This excerpt taken from the CITZ 10-K filed Mar 15, 2007.
Single-Family Residential Loans
Substantially all of the Banks single-family residential mortgage loans consist of conventional loans. Conventional loans are neither insured by the Federal Housing Administration (FHA) nor partially guaranteed by the Department of Veterans Affairs (VA). The vast majority of the Banks single-family residential mortgage loans are secured by properties located in Lake and Porter Counties in northwest Indiana and Cook, DuPage and Will Counties in Illinois.
The Banks residential mortgage loans have either fixed interest rates or variable interest rates which adjust periodically during the term of the loan. Fixed-rate loans generally have maturities between 10 and 30 years and are fully amortizing with monthly loan payments sufficient to repay the total amount of the loan and interest by the maturity date. The Bank does not originate non-amortizing single-family residential loans. Substantially all of the Banks single-family residential mortgage loans contain due-on-sale clauses, which permit the Bank to declare the unpaid balance to be due and payable upon the sale or transfer of any interest in the property securing the loan. The Bank enforces such due-on-sale clauses.
The Banks fixed-rate loans are generally originated under terms, conditions and documentation which permit them to be sold in the secondary market for mortgages. The Bank primarily retains within its portfolio certain fixed-rate loans when the borrowers credit score is above a certain minimum. Fixed-rate loans originated with credit scores below the minimum are generally sold in the secondary market. At December 31, 2006, $66.6 million, or 29.5%, of the Banks single-family residential mortgage loans were fixed-rate loans. During 2006, the Bank sold approximately $10.0 million of fixed-rate loans with servicing released.
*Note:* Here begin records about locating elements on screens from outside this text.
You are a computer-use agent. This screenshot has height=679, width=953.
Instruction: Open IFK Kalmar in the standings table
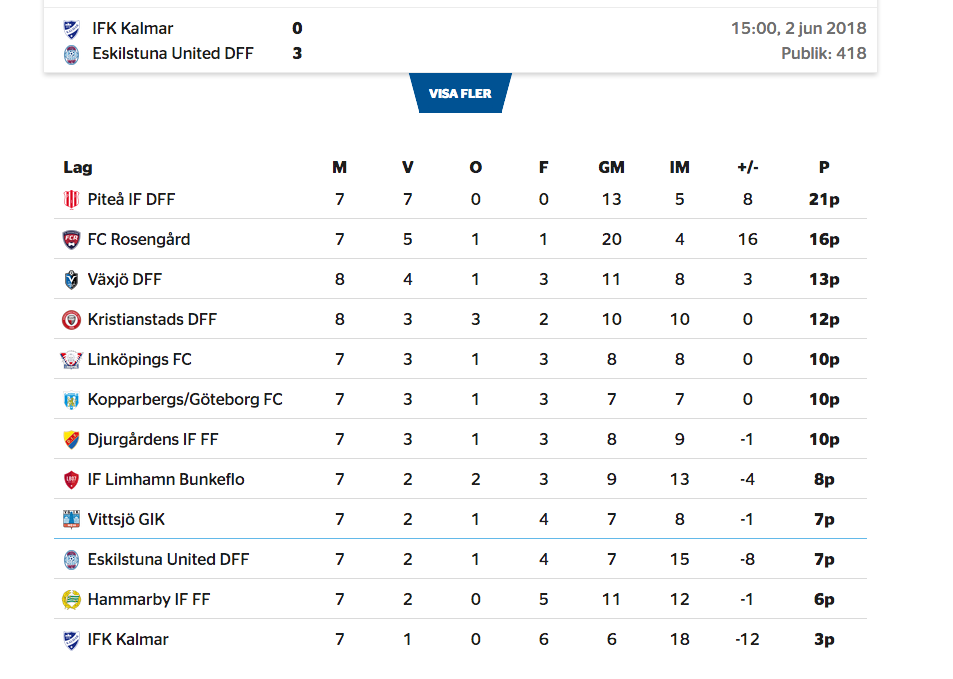(128, 640)
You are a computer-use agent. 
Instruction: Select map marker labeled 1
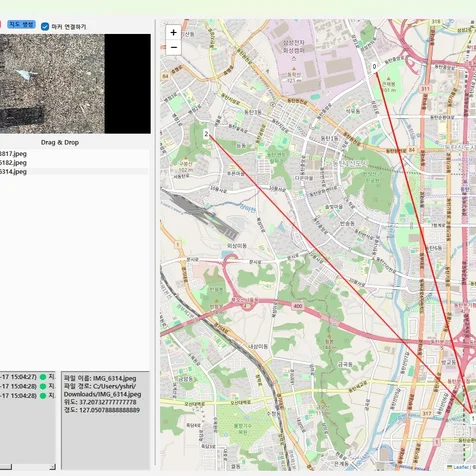pos(473,418)
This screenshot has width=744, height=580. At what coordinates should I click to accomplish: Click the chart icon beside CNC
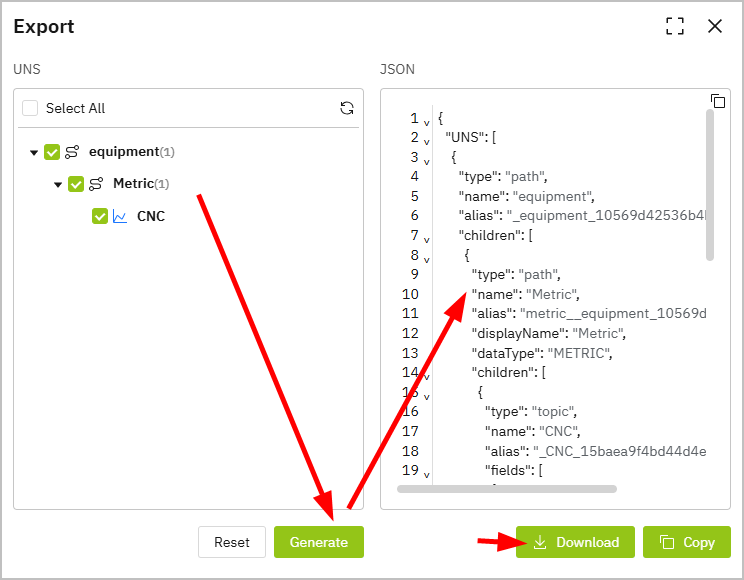click(120, 216)
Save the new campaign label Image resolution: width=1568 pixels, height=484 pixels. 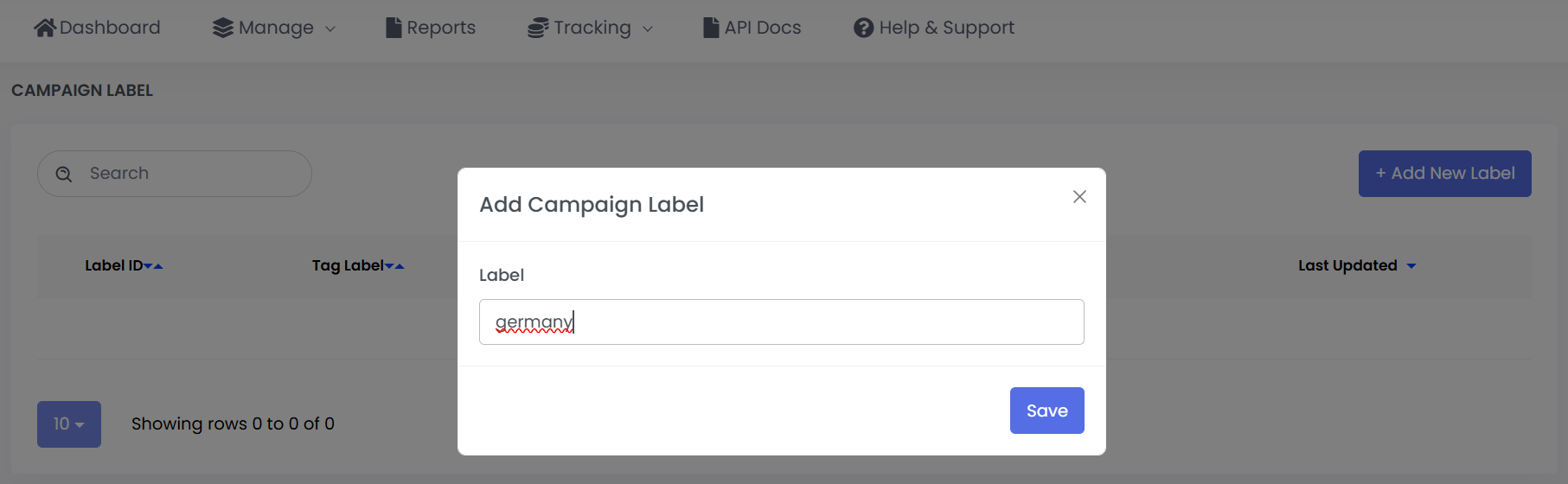(x=1046, y=411)
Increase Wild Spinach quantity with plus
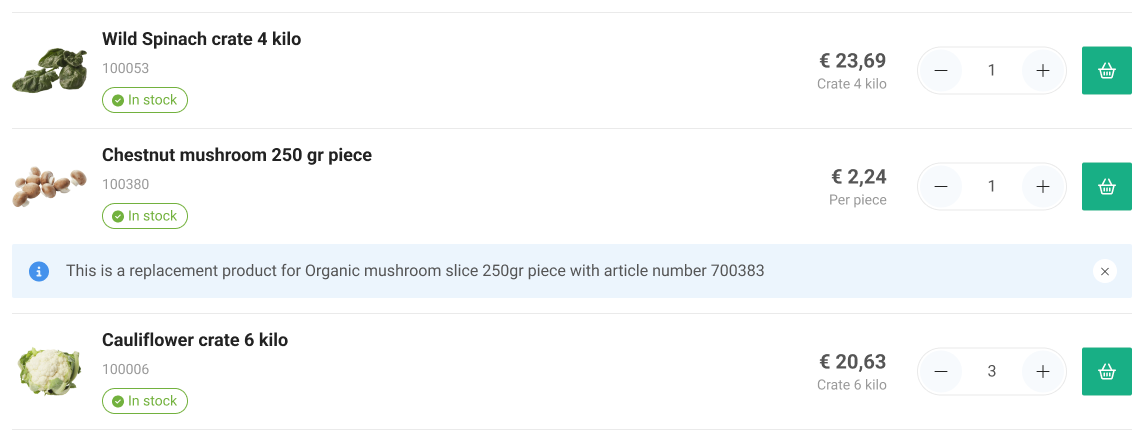The width and height of the screenshot is (1144, 440). (x=1042, y=71)
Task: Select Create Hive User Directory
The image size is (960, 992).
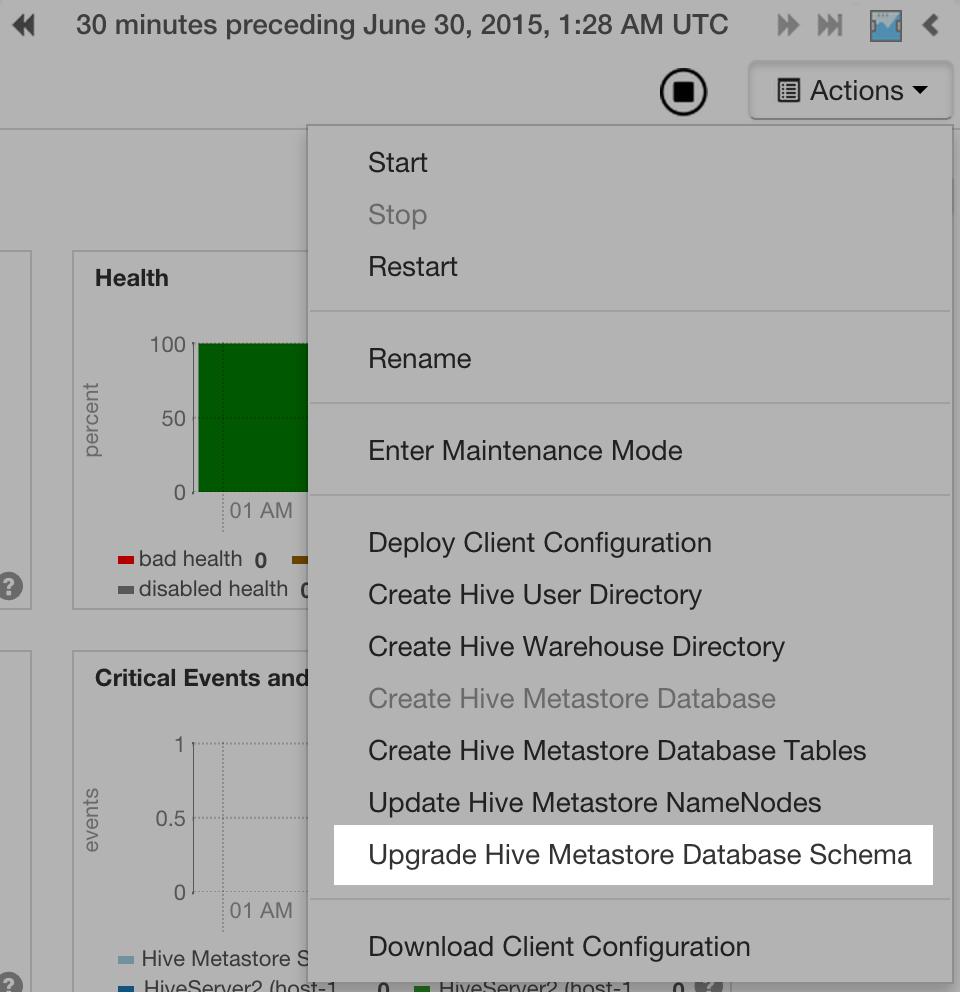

The adjustable-rate single-family residential mortgage (ARM) loans currently offered by the Bank have interest rates which are fixed for the initial three or five years and then adjust annually to the corresponding CMT plus a stipulated margin. The Banks ARMs generally have a cap of 2% on any increase or decrease in the interest rate at any adjustment date and include a specified cap on the maximum interest rate over the life of the loan. This cap is generally 6% above the initial rate. The Banks ARMs require that any payment adjustment resulting from a change in the interest rate of an adjustable-rate loan be sufficient to result in full amortization of the loan by the end of the loan term and do not permit any of the increased payment to be added to the principal amount of the loan, or so-called negative amortization. At December 31, 2006, $158.9 million, or 70.5%, of the Banks single-family residential mortgage loans were adjustable-rate loans.
The Banks single-family residential loans generally do not exceed amounts limited to the maximum amounts contained in U.S. Government sponsored agency guidelines. In addition, the Banks maximum loan-to-value (LTV) ratio for these loans is generally 95% of the lesser of the secured propertys sales price or appraised value, provided that private mortgage insurance is generally obtained on the portion of the principal amount that exceeds 80% of the appraised value.